Contains finger-like projections called major processes; and gaps called foot/minor processes which allow fluid from glomerulus blood to enter Bowman’s space (hydrostatic pressure)
State 5 things that the glomerular filtrate contains.
- Water
- Glucose
- Inorganic mineral ions (Na+/Cl-)
- Amino Acids
- Urea
What are the 2 things left in the blood during glomerular filtration?
- Red blood cells
2. Large proteins
Explain how fluid is able to be retained in the capillaries
Because the blood is left with a very low water potential
What is selective reabsorption?
The reabsorption of useful molecules back into the blood.
Where does selective reabsorption take place?
At the PCT (Proximal Convoluted Tubule)
What does the PCT have that is an adaptation to maximise selective reabsorption?
- A BRUSH BORDER: cells that line it have a folded membrane which generate microvilli, so a higher S.A.
Briefly explain the process of selective reabsorption (4).
- Na+ actively pumped into the blood from the cells lining the PCT (REQUIRES ATP)
- Concentration of Na+ in cells fall, creating a concentration gradient.
- Na+ diffuse back through a cotransporter protein; carries glucose/amino acids at the same time.

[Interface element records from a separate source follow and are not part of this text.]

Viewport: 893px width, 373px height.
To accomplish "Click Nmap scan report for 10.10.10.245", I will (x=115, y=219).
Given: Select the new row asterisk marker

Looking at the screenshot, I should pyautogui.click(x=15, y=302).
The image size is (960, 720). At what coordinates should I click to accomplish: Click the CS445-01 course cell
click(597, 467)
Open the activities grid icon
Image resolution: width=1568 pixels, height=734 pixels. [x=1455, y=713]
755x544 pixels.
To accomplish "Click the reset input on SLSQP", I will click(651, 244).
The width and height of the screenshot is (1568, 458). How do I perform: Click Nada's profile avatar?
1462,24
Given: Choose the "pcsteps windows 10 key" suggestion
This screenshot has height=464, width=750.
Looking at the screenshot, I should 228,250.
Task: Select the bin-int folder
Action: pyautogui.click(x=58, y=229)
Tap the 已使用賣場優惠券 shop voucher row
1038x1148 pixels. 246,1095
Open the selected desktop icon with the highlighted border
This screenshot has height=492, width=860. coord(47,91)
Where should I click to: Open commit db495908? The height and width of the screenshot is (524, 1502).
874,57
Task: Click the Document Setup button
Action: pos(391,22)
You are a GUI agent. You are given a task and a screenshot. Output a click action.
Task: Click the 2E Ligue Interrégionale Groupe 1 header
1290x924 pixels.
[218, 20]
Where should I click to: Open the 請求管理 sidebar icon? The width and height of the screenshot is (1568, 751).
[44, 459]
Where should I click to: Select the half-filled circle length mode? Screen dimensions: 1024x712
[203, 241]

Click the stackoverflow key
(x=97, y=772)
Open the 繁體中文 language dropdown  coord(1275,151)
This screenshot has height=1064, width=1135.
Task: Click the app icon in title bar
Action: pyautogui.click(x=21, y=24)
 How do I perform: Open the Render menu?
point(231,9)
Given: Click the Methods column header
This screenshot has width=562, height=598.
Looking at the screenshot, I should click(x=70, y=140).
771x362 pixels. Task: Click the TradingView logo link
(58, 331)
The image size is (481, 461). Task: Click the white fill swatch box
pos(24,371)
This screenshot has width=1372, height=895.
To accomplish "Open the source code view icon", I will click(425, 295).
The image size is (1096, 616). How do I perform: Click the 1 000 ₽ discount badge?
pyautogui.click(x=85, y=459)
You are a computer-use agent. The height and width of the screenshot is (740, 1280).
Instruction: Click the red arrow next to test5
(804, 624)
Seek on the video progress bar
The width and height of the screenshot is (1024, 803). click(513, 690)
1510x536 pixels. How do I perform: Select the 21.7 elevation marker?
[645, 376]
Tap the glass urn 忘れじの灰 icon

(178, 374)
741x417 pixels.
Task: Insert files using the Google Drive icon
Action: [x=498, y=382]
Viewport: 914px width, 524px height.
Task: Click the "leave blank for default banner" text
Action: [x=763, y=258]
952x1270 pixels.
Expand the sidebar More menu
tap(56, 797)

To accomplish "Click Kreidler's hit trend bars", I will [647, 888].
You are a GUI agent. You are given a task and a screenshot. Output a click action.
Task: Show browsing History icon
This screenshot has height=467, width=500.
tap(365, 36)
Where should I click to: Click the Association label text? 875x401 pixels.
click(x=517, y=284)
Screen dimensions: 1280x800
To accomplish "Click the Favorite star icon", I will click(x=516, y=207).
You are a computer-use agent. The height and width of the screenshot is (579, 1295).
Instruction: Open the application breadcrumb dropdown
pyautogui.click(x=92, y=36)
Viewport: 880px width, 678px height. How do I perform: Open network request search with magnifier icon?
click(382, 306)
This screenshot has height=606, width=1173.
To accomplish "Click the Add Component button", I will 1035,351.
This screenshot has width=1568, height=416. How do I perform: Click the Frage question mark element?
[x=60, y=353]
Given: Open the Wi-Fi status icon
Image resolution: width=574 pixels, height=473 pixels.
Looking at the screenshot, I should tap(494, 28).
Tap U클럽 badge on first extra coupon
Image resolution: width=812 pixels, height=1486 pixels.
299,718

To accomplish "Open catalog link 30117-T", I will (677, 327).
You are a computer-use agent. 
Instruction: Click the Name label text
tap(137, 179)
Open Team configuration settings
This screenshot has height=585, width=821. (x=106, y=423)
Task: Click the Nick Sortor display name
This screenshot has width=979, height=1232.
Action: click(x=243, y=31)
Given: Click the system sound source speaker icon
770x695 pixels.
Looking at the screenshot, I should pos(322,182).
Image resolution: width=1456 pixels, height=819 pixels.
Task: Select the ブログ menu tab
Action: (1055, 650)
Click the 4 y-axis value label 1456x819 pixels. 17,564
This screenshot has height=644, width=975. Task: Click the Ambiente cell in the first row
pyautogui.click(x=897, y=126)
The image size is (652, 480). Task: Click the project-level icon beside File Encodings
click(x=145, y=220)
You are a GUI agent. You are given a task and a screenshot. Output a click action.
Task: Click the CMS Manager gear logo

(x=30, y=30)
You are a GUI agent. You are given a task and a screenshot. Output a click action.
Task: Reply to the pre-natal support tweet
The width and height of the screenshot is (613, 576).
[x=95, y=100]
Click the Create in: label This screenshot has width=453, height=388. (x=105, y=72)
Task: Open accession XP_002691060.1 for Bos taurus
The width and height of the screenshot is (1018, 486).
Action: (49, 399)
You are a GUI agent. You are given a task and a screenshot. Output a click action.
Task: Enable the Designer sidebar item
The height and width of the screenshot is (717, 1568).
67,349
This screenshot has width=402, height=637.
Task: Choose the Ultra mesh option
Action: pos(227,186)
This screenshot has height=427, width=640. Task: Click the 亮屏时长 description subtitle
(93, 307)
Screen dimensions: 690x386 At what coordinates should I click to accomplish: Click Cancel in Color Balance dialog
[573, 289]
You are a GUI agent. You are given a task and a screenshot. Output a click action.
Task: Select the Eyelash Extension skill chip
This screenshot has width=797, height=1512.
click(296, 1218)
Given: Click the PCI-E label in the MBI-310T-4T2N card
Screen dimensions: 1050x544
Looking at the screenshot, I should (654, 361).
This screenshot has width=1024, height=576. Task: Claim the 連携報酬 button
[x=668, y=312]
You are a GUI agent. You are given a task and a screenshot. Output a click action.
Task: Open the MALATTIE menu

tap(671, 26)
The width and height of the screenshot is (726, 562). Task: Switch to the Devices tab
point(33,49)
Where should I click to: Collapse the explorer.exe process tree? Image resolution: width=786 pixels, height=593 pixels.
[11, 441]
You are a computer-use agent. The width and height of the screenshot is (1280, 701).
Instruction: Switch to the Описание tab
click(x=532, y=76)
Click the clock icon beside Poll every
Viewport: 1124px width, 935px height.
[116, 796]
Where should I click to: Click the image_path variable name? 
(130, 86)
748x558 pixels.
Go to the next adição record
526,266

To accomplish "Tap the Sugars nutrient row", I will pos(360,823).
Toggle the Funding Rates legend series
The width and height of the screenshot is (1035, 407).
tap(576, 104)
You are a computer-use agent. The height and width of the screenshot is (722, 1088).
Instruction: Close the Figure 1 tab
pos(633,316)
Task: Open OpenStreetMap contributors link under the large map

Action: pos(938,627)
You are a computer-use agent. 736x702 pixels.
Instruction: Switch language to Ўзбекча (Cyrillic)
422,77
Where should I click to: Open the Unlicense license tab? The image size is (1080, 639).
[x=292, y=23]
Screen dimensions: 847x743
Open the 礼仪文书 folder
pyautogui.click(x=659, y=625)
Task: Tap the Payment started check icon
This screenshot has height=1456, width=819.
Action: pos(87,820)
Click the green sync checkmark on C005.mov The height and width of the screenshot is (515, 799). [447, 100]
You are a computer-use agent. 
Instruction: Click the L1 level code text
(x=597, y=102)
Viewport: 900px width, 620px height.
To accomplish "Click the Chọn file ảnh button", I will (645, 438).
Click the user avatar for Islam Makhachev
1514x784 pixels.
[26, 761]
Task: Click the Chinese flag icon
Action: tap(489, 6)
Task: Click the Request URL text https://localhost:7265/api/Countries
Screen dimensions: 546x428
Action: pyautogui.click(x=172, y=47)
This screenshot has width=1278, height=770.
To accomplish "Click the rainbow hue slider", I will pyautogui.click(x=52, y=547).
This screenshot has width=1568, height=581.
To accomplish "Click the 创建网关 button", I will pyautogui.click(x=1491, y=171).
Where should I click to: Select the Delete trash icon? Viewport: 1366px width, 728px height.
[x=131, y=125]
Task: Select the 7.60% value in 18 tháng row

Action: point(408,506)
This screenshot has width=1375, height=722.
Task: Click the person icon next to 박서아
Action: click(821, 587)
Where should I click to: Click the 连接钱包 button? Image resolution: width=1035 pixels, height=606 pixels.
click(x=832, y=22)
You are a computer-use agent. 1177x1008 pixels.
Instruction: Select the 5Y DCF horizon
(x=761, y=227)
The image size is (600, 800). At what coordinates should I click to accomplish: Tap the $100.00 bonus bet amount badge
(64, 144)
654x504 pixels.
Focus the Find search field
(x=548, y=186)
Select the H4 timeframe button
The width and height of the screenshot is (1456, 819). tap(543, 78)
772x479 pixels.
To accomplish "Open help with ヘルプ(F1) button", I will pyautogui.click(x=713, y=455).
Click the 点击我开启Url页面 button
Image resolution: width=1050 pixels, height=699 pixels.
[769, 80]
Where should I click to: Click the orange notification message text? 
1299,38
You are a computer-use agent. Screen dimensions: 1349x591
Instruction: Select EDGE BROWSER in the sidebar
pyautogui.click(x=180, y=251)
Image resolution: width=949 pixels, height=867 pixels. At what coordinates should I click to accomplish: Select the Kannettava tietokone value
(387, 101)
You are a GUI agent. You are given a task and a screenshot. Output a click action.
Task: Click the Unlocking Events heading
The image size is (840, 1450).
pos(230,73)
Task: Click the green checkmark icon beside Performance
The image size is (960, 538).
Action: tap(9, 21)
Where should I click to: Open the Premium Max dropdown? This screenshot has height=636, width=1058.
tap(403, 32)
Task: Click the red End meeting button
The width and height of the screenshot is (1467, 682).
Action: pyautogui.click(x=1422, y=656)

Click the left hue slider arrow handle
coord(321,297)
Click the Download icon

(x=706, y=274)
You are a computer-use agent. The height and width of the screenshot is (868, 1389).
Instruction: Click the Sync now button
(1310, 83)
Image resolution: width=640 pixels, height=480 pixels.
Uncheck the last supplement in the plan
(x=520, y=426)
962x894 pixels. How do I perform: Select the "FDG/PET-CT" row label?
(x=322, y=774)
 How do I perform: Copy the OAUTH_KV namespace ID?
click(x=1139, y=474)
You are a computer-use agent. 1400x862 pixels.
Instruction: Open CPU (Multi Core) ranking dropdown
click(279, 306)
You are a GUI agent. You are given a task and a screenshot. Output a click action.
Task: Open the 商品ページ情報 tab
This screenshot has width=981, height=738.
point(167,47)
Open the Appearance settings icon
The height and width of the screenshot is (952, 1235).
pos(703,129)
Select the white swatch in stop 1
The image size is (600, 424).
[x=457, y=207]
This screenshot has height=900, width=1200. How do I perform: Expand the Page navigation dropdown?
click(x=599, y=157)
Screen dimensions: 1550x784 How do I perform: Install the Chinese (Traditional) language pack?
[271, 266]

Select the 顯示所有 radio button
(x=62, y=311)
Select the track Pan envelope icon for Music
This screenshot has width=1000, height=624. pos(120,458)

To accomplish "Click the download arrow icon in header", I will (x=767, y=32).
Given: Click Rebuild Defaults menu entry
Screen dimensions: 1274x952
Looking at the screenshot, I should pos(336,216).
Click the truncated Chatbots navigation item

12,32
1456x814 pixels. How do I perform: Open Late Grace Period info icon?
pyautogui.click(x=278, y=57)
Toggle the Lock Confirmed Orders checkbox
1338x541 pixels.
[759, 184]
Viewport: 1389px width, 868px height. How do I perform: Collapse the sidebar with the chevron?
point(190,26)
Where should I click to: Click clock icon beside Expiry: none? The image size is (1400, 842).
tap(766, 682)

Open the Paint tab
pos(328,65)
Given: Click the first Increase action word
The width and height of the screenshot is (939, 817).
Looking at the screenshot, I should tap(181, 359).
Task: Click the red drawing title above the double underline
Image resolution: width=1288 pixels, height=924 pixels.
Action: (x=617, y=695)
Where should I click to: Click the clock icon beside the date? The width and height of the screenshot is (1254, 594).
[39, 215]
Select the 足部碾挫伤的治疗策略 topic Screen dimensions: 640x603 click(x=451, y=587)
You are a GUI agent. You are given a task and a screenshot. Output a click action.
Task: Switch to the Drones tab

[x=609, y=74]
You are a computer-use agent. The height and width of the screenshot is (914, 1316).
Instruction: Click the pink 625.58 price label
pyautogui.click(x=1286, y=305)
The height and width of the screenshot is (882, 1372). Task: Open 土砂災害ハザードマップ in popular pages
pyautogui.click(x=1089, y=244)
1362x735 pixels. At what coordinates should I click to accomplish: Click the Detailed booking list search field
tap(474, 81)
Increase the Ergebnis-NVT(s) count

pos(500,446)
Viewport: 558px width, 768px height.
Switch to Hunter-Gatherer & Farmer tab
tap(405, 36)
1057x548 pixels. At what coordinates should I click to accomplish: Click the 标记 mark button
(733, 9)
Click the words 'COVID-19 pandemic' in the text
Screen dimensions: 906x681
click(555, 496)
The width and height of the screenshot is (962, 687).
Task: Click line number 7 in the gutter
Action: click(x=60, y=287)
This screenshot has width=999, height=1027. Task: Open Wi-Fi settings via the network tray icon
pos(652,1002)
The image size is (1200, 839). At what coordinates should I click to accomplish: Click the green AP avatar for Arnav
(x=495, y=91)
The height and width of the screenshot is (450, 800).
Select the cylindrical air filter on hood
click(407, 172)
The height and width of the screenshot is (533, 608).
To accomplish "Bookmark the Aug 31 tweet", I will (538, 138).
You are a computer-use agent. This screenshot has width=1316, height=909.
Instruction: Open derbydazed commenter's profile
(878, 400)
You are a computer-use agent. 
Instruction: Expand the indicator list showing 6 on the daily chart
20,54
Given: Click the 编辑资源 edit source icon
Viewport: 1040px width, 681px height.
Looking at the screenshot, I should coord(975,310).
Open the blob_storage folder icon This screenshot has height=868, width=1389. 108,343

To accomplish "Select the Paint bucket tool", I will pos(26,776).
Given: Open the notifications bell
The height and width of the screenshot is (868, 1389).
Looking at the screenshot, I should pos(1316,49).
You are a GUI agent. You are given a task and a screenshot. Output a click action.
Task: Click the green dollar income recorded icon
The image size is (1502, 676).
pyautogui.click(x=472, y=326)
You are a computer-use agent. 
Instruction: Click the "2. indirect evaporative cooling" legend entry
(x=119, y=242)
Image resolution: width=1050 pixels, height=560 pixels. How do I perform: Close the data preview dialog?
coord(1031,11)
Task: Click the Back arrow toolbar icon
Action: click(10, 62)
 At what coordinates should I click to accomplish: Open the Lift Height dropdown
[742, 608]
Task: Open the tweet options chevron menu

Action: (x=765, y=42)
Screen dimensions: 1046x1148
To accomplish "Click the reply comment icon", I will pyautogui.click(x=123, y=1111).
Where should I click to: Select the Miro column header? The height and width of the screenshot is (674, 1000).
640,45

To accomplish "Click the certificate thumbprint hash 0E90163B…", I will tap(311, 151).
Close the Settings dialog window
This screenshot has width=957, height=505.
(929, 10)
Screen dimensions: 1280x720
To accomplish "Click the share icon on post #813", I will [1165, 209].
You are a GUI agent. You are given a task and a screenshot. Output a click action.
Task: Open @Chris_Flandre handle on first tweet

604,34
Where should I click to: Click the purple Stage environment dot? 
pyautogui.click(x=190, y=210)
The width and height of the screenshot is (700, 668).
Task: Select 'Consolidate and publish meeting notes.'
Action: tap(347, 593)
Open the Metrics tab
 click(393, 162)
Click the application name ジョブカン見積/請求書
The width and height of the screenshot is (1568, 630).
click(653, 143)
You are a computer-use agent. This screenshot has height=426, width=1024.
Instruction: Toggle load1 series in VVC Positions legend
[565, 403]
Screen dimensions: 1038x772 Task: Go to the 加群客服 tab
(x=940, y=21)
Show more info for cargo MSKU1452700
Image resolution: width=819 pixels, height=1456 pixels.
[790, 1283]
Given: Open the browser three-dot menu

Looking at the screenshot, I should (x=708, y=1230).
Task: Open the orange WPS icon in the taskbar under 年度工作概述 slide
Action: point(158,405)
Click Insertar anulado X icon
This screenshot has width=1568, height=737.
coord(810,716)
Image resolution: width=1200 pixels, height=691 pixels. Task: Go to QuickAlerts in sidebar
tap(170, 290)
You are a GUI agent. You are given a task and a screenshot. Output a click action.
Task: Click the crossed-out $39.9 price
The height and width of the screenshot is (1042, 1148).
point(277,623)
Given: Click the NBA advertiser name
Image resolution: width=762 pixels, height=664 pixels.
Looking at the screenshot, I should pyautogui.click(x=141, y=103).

- Water follows into the cell by osmosis.
What is the aim/function of the Loop of Henle.
To reduce the volume of urine without changing its concentration.
What is the name of the system that the Loop of Henle uses?
HAIRPIN COUNTERCURRENT MULTIPLIER SYSTEM
a dynamic system, creates different levels of water potential down the Loop
What is the overall effect of the Loop of Henle?
Reduces the water potential of the medulla
Briefly describe how the Loop of Henle works (7)
- Na+ / Cl- actively pumped OUT of the THICK ascending limb.
- The water potential is reduced in the medulla
- Water moves out of the THIN descending limb
- This concentrates the fluid in the Loop of Henle
- Na+ and Cl- start to DIFFUSE (passive) out of the THIN ascending limb
- So as a result, there’s an increasing concentration of solutes down the medulla (reduces W.P.), allows Water to move out of the collecting duct (important)
- But ultimately, the body can regulate how much is H2O is reabsorbed by adjusting the permeability of collecting duct to water.
Why do kangaroo rats (desert) have longer Loops of Henle than beavers (wet)?
The longer the Loop of Henle, the more concentrated the interstitial fluid. Therefore, the more water can be absorbed back into the blood. (so kangaroo rats can conserve as much water as possible)
What adaptation/feature do the collecting duct walls have that enable osmoregulation to occur?
The walls of the collecting duct can be modified to change the PERMEABILITY to water.
e.g. If water needs to be conserved, the walls can be made more permeable to allow water to be reabsorbed, producing CONCENTRATED urine.
Explain all the steps in osmoregulation.
- The water potential (wp) of the blood is monitored by osmoreceptors in the hypothalamus of the brain.
- When the wp of the blood is very low, the osmoreceptors shrink and stimulate neurosecretory cells in the hypothalamus.
- These produce and release anti-diuretic hormone (ADH) which flows down the axon to the posterior pituitary gland where it is stored until needed.
- When the neurosecretory glands are stimulated they send action potentials down their axons and cause the release of ADH into the blood.
- ADH enters the capillaries running through the posterior pituitary gland. It is transported around the body and acts on the cells of the collecting ducts.
- When it binds to the receptors, it causes a chain of enzyme-controlled reactions. The end-result is the insertion of vesicles containing water-permeable channels (aquaporins) which are fused into the membranes of the collecting duct wall cells. (so more permeable to water).
- More water is reabsorbed by osmosis into blood.
- Less urine, with a lower water potential, is released.
- Less ADH is released when the wp in the blood rises again.
- ADH is slowly broken down and the collecting ducts receive less stimulus.